Boost Your Body-Image for Better Sex
Dear Dr. Patti:
I have been married for nine months to my second husband. Although we have a satisfying sex life, and I love him very much, I find it difficult to show him my body. I wasn't like that before, but I had two children with my first husband, and I am just very self-conscious. I know that our sex life would be fantastic if I could just let go, but I'm afraid. What can I do? --L
I want to commend your attitude right up front. As for how to reclaim your acceptance of your own shape, the first step is to find a way to accept yourself the way you are -- or make a concerted effort to change the contours of the body you have. Make sure that you are physically fit and active, so that you are working toward your weight and fitness goals.
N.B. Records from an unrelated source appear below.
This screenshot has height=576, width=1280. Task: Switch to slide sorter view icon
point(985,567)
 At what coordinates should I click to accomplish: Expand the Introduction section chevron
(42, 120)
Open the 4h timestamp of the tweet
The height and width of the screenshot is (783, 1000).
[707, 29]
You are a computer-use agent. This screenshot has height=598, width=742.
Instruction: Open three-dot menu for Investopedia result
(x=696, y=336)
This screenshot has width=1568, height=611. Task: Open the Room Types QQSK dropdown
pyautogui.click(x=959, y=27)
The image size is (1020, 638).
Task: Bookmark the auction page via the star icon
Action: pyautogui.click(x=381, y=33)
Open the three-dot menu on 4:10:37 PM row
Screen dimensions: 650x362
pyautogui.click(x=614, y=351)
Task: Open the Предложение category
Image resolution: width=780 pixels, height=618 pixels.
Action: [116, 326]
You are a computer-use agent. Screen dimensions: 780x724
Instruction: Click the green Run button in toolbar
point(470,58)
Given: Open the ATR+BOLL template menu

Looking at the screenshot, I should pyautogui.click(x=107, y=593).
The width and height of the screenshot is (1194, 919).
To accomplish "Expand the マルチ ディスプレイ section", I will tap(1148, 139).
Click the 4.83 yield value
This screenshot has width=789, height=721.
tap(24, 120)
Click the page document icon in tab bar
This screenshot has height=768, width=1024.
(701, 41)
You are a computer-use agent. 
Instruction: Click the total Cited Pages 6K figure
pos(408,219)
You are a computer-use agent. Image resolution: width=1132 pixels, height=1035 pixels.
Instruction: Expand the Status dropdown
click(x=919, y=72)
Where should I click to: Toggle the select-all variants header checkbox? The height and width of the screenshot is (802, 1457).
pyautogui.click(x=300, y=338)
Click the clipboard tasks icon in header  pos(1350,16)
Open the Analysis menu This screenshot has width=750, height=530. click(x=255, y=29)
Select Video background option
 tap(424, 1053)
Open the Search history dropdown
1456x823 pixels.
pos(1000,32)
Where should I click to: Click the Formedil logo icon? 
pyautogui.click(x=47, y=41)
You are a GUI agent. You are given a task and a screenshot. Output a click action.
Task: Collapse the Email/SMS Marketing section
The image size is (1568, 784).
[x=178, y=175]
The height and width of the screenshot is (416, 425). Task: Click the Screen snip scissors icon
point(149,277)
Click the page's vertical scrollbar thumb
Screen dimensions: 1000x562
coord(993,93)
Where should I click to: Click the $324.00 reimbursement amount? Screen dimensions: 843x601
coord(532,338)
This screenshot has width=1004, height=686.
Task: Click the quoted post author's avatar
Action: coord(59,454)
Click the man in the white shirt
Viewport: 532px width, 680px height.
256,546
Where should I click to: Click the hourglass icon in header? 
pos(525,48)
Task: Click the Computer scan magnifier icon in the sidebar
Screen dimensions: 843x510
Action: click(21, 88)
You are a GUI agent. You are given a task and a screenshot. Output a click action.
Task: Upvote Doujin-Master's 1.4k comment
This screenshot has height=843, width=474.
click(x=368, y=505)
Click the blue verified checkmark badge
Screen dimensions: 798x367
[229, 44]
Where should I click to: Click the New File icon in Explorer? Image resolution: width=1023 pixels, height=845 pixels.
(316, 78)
After you've committed to how you want to deal with the physical end of things, it's time to address the mental part. One of the most powerful activities for individuals or couples with body-image issues is the mirror exercise. Find the courage to do this, either alone or, preferably, as a shared ritual with your hubby. Stand naked in front of a full-length mirror. Starting at the top of your body, slowly speak to the mirror, stating what you see and how you feel about it. For example: "I see my blonde hair. I love my hair; it makes me feel womanly. I see my deep blue eyes, and I feel sad when I look into them". This can evoke deep emotions, a healing benefit of this process. If working with your spouse, have him then take a turn speaking about his body. While one is talking to their image in the mirror, the other watches. Continue this exercise until you've reached your toes. Then you and your mate should discuss how you each felt during the exercise and what insights about yourselves and each other you've both gained.
Often couples have a breakthrough about what they have been holding back in the sexual relationship. Also, a good read is Naomi Wolf's The Beauty Myth. It speaks to the cultural context in which American women live, which contributes to those feelings of discomfort that you feel about your physical imperfections.